**Task objective**.
Extract every line of the listing below that contains the word "should".

**Record list**.
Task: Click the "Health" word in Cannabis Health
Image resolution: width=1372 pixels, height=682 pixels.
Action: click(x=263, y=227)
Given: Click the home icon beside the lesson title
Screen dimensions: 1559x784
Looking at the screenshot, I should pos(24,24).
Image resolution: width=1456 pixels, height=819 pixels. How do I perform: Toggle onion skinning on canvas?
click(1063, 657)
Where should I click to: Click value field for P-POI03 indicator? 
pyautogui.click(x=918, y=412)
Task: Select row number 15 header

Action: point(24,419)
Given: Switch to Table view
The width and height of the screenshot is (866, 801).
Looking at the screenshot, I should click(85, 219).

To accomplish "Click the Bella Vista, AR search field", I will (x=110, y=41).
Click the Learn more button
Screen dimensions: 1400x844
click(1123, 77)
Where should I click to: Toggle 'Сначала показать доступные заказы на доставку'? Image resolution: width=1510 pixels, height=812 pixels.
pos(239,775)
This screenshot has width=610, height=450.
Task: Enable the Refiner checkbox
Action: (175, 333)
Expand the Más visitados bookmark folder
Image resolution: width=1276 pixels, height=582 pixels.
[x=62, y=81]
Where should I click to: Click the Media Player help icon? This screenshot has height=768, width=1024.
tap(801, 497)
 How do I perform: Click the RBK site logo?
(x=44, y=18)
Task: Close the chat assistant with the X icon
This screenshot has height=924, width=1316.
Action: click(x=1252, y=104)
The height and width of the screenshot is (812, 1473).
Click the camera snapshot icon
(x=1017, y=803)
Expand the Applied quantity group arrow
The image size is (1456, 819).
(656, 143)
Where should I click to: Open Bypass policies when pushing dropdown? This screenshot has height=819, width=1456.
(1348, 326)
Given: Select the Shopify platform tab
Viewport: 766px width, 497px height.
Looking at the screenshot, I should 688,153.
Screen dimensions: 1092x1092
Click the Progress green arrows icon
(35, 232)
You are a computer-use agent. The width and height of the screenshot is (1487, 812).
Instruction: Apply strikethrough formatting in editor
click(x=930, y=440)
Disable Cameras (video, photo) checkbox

**Answer to this exercise**.
Looking at the screenshot, I should pos(24,24).
Where should I click to: Click value field for P-POI03 indicator? 
Looking at the screenshot, I should click(85, 219).
Where should I click to: Toggle 'Сначала показать доступные заказы на доставку'? Image resolution: width=1510 pixels, height=812 pixels.
Where should I click to: Click the Media Player help icon? This screenshot has height=768, width=1024.
Where should I click to: Open Bypass policies when pushing dropdown? This screenshot has height=819, width=1456.
Looking at the screenshot, I should 688,153.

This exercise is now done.